Exercise instructions
Look through the records below, count the lines with the word "node", and reply with only the number.
START Data to examine
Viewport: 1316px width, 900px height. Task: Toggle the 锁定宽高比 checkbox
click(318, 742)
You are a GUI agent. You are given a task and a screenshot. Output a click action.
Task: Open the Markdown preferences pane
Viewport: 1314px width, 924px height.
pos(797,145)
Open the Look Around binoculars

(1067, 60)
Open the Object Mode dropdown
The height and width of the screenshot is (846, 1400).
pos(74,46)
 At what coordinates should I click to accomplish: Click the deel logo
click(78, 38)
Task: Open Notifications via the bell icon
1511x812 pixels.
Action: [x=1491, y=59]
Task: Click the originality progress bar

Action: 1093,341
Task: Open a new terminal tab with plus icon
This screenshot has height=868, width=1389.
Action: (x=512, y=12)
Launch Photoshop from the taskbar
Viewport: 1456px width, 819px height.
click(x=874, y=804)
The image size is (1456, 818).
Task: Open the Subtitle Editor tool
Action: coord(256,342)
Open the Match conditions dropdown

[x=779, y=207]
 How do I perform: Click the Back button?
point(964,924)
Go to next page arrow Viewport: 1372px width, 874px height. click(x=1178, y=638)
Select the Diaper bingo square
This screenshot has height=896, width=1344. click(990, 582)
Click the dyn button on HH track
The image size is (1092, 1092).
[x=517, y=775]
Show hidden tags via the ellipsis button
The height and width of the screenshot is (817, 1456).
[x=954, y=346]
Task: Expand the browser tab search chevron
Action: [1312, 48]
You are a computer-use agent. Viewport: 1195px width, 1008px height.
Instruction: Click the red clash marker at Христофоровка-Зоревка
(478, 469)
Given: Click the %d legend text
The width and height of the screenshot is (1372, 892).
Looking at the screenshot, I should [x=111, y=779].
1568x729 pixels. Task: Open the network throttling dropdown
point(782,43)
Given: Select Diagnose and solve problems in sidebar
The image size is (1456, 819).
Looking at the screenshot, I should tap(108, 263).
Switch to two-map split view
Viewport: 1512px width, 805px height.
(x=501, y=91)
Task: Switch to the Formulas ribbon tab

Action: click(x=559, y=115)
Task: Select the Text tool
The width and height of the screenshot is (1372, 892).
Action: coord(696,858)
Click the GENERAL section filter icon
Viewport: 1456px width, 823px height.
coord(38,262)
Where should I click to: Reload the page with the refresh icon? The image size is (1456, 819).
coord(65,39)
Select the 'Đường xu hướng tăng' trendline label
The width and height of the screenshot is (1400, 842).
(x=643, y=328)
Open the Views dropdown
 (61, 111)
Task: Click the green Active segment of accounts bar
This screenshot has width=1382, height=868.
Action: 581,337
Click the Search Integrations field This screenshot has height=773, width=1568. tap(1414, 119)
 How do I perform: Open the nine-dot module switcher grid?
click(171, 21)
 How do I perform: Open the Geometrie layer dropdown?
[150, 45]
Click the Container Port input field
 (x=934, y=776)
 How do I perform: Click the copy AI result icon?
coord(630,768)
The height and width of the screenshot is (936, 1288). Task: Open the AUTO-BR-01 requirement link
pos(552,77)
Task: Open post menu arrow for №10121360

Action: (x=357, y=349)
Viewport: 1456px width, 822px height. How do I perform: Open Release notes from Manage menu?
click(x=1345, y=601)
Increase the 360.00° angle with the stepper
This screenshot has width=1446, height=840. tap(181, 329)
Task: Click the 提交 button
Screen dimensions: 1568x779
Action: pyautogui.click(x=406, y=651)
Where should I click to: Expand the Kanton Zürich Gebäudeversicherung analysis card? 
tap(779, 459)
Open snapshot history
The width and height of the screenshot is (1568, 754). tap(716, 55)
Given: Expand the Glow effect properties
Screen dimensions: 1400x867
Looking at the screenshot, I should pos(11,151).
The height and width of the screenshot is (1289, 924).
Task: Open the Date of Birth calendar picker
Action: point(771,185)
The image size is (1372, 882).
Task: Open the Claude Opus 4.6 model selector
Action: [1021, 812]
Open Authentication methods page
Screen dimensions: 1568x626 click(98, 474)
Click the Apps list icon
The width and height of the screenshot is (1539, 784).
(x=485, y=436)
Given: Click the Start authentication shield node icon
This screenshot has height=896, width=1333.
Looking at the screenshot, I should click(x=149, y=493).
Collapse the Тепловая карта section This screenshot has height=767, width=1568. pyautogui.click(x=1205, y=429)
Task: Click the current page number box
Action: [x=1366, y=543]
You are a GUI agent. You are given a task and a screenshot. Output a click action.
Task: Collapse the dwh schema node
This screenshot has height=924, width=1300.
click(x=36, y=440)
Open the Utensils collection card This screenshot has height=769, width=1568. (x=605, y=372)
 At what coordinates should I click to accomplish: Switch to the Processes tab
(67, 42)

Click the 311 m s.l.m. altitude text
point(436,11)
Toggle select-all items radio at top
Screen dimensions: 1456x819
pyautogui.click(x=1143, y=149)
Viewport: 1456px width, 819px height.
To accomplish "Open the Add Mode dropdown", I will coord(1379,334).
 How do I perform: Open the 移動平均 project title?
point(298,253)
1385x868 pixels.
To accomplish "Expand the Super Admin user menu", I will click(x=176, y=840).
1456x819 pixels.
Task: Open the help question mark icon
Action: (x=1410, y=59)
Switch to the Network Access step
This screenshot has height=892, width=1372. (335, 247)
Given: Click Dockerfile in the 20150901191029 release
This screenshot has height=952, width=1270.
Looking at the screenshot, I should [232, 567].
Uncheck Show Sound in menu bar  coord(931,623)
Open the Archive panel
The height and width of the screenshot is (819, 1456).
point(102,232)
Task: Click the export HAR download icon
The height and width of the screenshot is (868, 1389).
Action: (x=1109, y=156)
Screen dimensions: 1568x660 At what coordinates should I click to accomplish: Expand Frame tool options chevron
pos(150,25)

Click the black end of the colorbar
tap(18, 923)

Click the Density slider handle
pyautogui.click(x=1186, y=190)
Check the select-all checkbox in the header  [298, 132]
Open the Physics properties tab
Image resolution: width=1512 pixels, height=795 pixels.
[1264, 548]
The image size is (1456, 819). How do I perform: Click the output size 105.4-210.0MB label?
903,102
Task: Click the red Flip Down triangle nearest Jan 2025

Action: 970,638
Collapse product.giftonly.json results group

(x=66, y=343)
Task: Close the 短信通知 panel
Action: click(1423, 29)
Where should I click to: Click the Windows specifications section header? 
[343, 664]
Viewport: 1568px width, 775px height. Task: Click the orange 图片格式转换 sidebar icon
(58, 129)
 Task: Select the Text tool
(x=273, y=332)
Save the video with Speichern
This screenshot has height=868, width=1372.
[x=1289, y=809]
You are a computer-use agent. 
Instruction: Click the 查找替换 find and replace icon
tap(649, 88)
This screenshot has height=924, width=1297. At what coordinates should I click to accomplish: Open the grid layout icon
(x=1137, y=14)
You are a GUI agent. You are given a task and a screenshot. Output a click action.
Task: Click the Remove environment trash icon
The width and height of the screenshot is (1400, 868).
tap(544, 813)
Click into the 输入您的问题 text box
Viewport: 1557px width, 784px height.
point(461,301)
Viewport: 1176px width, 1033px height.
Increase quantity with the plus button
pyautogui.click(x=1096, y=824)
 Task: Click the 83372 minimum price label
END Data to examine
Expected output
2